Dans le premier cas, le type de conflit est de nature conventionnelle : deux puissances en guerre s’en prennent aux populations, les soumettant à des destructions de biens et de vies, à des souffrances quotidiennes afin de les décourager de la poursuite des hostilités, de les désolidariser de leur commandement politico-militaire qu’il s’agit de dénoncer comme responsable du conflit et de ses conséquences en même temps qu’incapable de protéger ses administrés. Cette stratégie s’est développée aux 19e et 20e siècles, grâce aux moyens de destruction et aux vecteurs que lui ont donnés l’artillerie lourde pilonnant les villes, puis surtout l’aviation de bombardement stratégique. L’emploi de cette dernière, notamment, a donné naissance, au cours de la Guerre 1914-1918, aux théories du général italien Douhet, à l’origine soucieux de réintroduire, fût-ce dans les airs, le mouvement que la « guerre des tranchées » avait figé sur terre, développant subséquemment une stratégie de destruction de l’appareil logistique de l’ennemi, puis enfin de destruction de ses centres urbains. Cette stratégie fut systématisée par les Anglo-saxons lors du conflit suivant, puis encore en Indochine et en Irak (1), sans d’ailleurs obtenir les résultats escomptés, les populations prises en mains par des appareils politico-militaires forts et organisés se resserrant autour de ces derniers.

> [Consigne 1] Réécris les entrées depuis le début jusqu'à la ligne contenant « coord(163,997) » incluse, en remplaçant « screenshot » par « image ». Ne modifie rien d'autre.

> [Entrées]

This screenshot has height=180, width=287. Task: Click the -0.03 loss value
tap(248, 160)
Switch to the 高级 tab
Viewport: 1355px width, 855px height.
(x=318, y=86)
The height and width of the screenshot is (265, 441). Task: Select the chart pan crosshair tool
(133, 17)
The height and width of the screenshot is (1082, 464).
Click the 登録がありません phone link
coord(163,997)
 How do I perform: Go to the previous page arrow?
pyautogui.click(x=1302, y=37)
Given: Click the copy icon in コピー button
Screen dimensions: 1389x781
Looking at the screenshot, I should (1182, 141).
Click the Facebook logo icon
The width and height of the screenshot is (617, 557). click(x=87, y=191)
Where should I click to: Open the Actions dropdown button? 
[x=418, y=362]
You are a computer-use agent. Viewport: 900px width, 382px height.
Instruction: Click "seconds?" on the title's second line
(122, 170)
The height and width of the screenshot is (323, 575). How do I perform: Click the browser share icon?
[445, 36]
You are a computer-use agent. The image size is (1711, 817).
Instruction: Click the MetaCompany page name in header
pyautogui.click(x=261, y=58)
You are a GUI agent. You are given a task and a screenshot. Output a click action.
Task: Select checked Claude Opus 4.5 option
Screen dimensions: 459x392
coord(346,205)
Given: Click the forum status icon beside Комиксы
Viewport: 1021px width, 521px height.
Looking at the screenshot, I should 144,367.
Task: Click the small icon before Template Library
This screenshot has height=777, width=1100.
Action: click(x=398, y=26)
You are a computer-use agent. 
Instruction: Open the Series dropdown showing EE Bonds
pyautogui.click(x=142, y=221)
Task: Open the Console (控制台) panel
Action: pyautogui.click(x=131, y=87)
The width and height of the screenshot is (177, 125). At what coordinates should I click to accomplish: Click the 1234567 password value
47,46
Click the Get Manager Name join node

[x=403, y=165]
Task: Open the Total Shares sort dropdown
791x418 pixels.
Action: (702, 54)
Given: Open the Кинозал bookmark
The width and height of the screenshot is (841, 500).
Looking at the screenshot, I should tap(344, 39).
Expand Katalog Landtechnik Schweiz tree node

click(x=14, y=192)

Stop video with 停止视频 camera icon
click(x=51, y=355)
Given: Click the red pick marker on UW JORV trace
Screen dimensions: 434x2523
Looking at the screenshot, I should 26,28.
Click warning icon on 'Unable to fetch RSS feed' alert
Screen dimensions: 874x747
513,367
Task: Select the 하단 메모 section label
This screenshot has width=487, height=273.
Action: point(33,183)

> [Consigne 2] Dans l'extrait sur les bombardements de populations, quel général italien est à l'origine de théories nées de l'emploi de l'aviation pendant la Guerre 1914-1918 ?

> [Réponse attendue 1]
This image has height=180, width=287. Task: Click the -0.03 loss value
tap(248, 160)
Switch to the 高级 tab
Viewport: 1355px width, 855px height.
(x=318, y=86)
The height and width of the image is (265, 441). Task: Select the chart pan crosshair tool
(133, 17)
The height and width of the image is (1082, 464).
Click the 登録がありません phone link
coord(163,997)

> [Réponse attendue 2] Le général Douhet.